● **Отрывок**:
>>>

Пушкинское: “Бочка по морю плывет... Вышиб дно и вышел вон...” — Диоген: выход философа изнутри во вне (из “идеального” в “реальное”); идеальный мир — плавание в бочке по волнам-извилинам мысли-мозга...

Три вопроса, на которые должен ответить — себе — текстолог на подступах к любому из своих исследований:

Что сказал автор?

Это ли он сказал?

Он ли это сказал?

Следуя этому правилу, Ахматова не приписала бы Вяземскому не существовавшего предательства Пушкина, выведенного из фразы — да еще в пересказе Софьи Карамзиной, — что он “закрывает свое лицо и отворачивает его от дома Пушкина”. То бишь именно от дома, где происходит нечто, чего он видеть не может и не хочет.

А Гершензон не поместил бы предварением к первому изданию “Мудрости Пушкина” — в виде скрижали, эстетического credo Пушкина — факсимиле переписанной пушкинской рукою страницы из Жуковского...

С Пушкинскими неоконченными вещами дело обстоит, пожалуй, сложнее, чем мне до сих пор представлялось. Начиная с Ахматовой, ему приписывались хитрости, которых, скорей всего, не было. Конечно, после него остались вещи, работа над которыми была оборвана гибелью, я бы назвал их прерванными. Но сюда не относятся более ранние, вроде “Арапа” или “Русалки”.

Была особенность дара (кстати, вполне переводимая в прием, как, например, поступали Ахматова или Ходасевич, да и у Пушкина “фрагмент” — жанр, тут Тынянов, говоря о неприятии Пушкиным Тютчева именно из-за превалирующего у того “фрагмента”, ошибается, забыв, например, “Сцену из Фауста”), которую несколько условно можно определить как нахождение кратчайшего пути к сути. Он стремительно приходил к главному, к самому существенному, дальше — ясно, потому — неинтересно, вещь закончилась, хотя сам автор — в силу традиции профессиональной — вполне мог считать ее незавершенной, даже пытаться вернуться к ней и сокрушаться — вполне искренне, — что “продолженье впредь” никак не дается...

<<<

● **Выборка данных**:
>>>

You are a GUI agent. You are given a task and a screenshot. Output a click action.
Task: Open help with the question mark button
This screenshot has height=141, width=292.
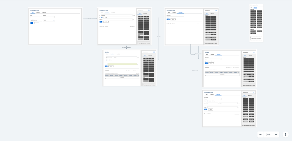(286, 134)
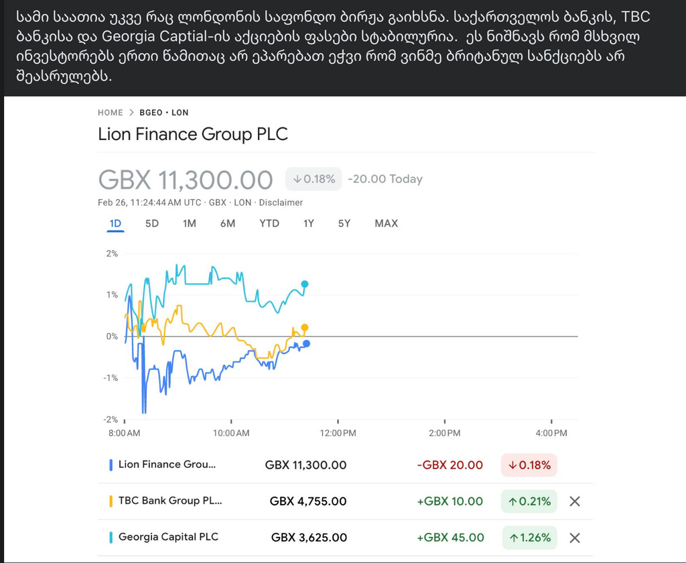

<<<
>>>

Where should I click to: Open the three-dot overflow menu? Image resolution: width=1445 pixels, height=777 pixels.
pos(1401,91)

<<<

● **Задания**:
• 1. Какие три вопроса, согласно отрывку о пушкинской текстологии, текстолог должен задать себе на подступах к любому из своих исследований?
• 2. Продолжите отрывок о пушкинской текстологии, начав сразу после его последней фразы.
Записи представляют собой самостоятельный материал, не связанный с отрывком.

● **Ответы к заданиям**:
• 1. Что сказал автор? Это ли он сказал? Он ли это сказал?

• 2.
Собственно, что может быть далее в “Арапе” или в “Русалке”? Все видно, все дальнейшее уже известно, а подробности, в общем-то, несущественны...

Подобные вещи иногда “сами собой” происходили у Шенгели (скажем, “Черный погон”), у Ахматовой и других поэтов-пушкинистов.

Впрочем, тут — граница сознательного и бессознательного, где слишком многое гипотетично, чтобы выстраивать теории. Однако, если вспомнить о “презумпции гипотезы”...

...И все-таки, как ни легкомысленно это звучит, я пишу стихи (и все прочее, что пишу) по старому-престарому — детскому — принципу лазания сквозь дыры в заборе: “голова пролезет — все пролезет!”

...Беса комментариев просят не беспокоиться.

У Пастернака в “Нобелевской премии”: “Я пропал, как зверь в загоне. Где-то люди, воля, свет. А за мною шум погони. Мне наружу хода нет”, — внезапно возникает отзвук когда-то, в пору эпистолярного романа, промелькнувших, еще в двадцатом году написанных стихов Цветаевой, подсознательной ассоциации с трагизмом ее судьбы: “Было дружбой, стало службой. Бог с тобою, брат мой волк! Подыхает наша дружба: Я тебе не дар, а долг!..”

Пастернаковский зверь, — конечно, волк, даже — вернее — волк-одиночка: загон — погоня — наружу ходу нет, — описание охоты на волка, со всех сторон обложенного, окруженного красными флажками-флагами по всем границам страны.

Едва ли осознанное — в отчаянии — воспоминание о Цветаевой...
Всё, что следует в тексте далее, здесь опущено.